The meeting, which was held in Vienna under the auspices of Martti Ahtisaari, the Secretary-General’s Special Envoy for Kosovo’s future status process, included Serbia’s President Boris Tadic and Prime Minister Vojislav Kostunica. The Kosovo delegation was led by President Fatmir Sejdiu.

“The High-level meeting we just had here is a result of the clear wish on the part of the parties to move to direct talks on the future status,” Mr. Ahtisaari said at a press conference afterwards.

“Today’s discussion was meant to enable both sides to present and argue their respective positions, and the meeting did achieve that objective. The presentations showed that it is evident that the positions of the parties remain far apart: Belgrade would agree to almost anything but independence, whereas Pristina would accept nothing but full independence.”

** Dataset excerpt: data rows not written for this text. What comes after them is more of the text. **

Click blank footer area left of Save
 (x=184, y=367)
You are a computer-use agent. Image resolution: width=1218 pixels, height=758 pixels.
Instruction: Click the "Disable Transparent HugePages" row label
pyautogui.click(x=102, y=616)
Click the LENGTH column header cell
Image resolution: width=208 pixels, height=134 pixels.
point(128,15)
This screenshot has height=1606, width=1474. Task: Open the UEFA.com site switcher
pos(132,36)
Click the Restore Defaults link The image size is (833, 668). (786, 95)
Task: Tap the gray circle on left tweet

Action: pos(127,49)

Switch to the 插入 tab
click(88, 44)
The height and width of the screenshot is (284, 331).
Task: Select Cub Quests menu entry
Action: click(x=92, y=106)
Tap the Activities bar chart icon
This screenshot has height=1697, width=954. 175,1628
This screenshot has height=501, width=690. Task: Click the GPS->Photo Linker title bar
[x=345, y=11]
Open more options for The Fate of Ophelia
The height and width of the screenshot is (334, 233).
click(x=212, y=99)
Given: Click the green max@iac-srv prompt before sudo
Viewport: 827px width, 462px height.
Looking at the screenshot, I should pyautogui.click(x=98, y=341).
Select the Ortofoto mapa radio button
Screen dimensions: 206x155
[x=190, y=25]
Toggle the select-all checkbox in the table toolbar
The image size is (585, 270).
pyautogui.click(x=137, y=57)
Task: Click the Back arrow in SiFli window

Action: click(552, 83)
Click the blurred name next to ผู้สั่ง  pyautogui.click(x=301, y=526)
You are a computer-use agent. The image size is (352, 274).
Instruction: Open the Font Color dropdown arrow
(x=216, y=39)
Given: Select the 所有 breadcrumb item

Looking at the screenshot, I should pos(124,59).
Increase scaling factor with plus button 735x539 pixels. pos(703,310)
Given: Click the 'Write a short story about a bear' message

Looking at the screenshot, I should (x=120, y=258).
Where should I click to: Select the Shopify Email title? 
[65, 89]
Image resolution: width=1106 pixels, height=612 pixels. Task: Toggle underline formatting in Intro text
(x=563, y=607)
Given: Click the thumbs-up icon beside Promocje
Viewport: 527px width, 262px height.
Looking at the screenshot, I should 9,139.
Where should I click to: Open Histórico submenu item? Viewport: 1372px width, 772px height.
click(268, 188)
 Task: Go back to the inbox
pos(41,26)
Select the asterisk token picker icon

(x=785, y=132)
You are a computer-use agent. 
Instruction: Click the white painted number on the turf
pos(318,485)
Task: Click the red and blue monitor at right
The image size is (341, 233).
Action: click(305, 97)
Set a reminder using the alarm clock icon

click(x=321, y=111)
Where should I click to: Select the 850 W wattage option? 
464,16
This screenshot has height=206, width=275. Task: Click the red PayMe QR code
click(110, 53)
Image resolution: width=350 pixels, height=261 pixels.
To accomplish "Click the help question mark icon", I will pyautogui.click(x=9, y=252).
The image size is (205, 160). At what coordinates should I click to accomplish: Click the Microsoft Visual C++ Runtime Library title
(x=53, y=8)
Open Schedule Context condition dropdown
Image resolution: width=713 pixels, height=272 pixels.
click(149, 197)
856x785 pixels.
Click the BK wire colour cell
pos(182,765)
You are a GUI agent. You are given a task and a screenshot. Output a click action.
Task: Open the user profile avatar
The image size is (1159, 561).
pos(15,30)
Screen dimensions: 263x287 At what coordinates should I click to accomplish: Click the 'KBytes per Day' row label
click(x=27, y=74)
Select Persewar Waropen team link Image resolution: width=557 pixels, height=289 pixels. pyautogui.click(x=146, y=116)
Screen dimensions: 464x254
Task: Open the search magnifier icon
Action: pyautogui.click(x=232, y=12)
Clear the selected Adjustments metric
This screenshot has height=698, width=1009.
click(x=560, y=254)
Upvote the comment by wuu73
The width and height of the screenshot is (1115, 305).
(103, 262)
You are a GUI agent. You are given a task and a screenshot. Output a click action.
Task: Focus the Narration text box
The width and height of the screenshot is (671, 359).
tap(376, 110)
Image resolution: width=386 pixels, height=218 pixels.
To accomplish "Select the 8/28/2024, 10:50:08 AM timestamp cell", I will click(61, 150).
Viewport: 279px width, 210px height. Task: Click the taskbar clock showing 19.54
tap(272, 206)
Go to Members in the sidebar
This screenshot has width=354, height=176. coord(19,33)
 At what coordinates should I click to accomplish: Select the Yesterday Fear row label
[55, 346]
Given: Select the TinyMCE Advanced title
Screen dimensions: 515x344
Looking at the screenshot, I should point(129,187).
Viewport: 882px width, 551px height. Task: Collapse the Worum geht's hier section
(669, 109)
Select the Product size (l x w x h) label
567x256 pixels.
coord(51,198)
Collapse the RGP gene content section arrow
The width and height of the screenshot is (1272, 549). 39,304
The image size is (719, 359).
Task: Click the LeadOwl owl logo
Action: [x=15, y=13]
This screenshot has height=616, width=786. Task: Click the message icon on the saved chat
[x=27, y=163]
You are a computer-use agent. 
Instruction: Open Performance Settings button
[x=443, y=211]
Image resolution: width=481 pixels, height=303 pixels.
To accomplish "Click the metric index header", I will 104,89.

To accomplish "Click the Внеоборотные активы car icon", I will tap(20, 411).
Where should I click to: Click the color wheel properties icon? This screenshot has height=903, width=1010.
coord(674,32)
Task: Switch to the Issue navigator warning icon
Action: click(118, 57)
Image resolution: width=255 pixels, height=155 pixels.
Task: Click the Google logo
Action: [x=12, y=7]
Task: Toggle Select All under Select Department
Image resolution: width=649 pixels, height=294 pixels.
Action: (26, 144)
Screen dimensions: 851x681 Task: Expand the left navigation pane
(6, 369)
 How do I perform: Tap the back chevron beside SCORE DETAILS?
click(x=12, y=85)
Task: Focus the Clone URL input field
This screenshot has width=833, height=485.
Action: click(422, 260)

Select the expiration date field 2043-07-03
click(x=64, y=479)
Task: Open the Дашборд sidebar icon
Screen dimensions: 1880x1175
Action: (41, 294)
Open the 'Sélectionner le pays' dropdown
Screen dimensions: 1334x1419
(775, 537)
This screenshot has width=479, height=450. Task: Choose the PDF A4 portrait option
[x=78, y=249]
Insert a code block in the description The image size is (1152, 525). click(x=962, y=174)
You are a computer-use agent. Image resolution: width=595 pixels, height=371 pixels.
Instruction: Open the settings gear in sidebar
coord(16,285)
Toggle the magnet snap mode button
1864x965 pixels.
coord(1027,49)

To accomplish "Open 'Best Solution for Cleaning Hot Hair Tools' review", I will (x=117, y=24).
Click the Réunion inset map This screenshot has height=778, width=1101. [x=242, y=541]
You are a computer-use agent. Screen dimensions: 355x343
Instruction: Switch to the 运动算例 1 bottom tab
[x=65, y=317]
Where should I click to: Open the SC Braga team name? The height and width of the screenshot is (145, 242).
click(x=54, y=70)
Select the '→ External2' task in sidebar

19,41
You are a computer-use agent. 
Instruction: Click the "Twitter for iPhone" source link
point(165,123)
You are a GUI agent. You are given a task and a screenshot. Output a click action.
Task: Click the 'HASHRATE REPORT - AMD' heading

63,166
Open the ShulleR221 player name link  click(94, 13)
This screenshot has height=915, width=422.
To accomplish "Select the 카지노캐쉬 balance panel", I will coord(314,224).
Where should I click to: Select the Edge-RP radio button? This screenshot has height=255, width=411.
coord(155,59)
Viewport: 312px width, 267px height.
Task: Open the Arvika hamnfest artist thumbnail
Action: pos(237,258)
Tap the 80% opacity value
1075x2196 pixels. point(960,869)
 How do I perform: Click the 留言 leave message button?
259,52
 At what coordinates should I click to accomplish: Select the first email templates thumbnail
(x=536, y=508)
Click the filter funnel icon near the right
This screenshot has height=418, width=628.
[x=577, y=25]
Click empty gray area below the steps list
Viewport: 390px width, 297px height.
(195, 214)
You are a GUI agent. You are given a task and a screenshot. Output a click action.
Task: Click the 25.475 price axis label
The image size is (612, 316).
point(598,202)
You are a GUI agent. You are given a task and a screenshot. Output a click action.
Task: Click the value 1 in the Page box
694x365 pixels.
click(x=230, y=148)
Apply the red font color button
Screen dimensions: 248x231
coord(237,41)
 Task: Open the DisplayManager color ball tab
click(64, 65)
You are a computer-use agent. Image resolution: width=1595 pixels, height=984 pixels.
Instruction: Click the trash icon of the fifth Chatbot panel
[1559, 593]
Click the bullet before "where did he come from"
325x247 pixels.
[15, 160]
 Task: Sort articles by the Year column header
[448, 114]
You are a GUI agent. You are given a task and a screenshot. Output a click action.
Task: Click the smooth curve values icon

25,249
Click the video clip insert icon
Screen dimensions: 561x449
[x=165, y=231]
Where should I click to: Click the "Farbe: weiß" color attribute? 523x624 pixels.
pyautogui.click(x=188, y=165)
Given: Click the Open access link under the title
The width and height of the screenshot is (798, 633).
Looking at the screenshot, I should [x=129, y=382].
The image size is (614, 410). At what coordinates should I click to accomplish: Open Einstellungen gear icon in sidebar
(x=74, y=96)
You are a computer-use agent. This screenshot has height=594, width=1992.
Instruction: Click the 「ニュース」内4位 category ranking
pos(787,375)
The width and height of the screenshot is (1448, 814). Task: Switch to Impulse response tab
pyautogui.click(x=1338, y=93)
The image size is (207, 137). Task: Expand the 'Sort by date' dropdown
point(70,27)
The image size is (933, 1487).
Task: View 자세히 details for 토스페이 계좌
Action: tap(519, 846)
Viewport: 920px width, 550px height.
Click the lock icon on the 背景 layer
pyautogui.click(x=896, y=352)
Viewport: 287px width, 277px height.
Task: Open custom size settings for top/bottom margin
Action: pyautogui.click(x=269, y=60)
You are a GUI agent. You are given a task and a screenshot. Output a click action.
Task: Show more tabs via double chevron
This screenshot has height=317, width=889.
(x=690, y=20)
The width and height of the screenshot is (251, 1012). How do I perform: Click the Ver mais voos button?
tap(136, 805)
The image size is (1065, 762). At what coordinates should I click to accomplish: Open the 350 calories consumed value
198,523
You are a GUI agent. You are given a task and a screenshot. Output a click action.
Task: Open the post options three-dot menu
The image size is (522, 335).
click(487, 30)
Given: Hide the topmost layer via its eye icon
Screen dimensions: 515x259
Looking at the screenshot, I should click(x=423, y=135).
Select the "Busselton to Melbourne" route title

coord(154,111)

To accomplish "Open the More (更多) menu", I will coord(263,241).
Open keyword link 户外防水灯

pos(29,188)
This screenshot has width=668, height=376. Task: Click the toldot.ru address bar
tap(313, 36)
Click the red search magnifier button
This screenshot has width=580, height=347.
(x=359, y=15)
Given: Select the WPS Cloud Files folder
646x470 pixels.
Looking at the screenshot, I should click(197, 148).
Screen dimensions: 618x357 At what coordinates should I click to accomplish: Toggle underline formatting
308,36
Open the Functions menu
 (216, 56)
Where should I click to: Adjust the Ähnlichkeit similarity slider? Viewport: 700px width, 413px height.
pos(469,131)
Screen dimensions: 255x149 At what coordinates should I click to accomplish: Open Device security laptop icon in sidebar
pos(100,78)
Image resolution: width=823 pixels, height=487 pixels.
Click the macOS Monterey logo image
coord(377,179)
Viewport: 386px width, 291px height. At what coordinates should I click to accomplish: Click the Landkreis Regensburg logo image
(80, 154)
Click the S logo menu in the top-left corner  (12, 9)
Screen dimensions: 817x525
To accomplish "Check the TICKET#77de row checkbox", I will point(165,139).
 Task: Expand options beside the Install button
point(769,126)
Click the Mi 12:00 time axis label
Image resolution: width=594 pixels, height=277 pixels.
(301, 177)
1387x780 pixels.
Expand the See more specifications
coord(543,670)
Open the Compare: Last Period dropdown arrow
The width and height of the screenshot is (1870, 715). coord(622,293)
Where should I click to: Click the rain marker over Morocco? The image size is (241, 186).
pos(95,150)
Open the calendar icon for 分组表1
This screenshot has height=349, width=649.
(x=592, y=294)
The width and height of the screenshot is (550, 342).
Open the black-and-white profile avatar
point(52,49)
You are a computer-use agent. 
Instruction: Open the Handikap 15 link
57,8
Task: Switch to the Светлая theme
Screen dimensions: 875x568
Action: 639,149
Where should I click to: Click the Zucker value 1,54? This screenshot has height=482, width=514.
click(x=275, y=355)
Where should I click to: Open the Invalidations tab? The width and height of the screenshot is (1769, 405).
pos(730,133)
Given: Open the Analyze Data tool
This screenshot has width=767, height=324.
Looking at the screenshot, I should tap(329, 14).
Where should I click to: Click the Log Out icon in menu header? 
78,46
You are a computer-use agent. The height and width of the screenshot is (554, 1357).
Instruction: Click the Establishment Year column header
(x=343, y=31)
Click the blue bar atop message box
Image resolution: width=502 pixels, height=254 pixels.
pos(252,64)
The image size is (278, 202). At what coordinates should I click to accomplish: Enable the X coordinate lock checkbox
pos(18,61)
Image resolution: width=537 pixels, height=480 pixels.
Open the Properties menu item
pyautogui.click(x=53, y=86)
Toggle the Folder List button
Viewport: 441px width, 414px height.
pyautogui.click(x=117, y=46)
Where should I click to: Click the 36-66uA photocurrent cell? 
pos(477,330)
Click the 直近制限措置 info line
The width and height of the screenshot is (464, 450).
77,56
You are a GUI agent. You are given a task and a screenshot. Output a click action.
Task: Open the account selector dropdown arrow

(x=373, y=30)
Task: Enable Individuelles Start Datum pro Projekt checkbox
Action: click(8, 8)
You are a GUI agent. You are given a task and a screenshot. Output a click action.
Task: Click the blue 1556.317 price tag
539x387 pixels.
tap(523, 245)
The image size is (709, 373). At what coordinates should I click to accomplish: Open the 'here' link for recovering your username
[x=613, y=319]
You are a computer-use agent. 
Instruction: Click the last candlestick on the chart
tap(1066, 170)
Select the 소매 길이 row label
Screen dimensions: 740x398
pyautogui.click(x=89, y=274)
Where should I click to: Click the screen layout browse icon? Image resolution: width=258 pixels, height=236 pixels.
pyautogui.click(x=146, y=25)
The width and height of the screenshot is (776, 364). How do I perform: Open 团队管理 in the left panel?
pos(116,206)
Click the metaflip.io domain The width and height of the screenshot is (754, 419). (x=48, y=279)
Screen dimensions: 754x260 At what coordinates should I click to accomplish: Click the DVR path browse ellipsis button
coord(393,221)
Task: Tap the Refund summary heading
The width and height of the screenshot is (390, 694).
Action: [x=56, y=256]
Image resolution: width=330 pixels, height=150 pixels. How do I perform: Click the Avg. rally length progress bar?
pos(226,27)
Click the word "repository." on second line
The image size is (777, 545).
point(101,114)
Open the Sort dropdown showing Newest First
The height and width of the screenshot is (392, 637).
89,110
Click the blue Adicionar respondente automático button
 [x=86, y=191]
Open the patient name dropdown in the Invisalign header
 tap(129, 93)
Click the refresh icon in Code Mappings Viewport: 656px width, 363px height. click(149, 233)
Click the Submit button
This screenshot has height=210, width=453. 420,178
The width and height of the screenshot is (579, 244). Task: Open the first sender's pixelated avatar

Today’s meeting was also the first formal one between top Serbian and Kosovar leaders since 1999, although Mr. Ahtisaari has facilitated lower-level technical talks between the two sides since February and he said his office intended “to move rapidly forward” with further technical discussions.

“We will also focus increasingly on areas which have not been discussed – namely, community rights and constitutional and institutional aspects of the status process. Again, substantial progress in these areas requires the parties to be realistic and flexible.”

He stressed that one of the central aims of the international community is to create conditions in Kosovo where all communities can live in a multi-ethnic society, adding that the full support of Serbia was of vital importance for this.

“I have reminded the participants today that we should not lose sight of the fact that the process we are engaged in is about all the people of Kosovo, from all of Kosovo’s communities. The people expect them to exercise leadership, so does the international community.”

Kosovo, an Albanian-majority Serbian province, has been run by the UN since Western forces drove out Yugoslav troops in 1999 amid grave human rights abuses in ethnic fighting.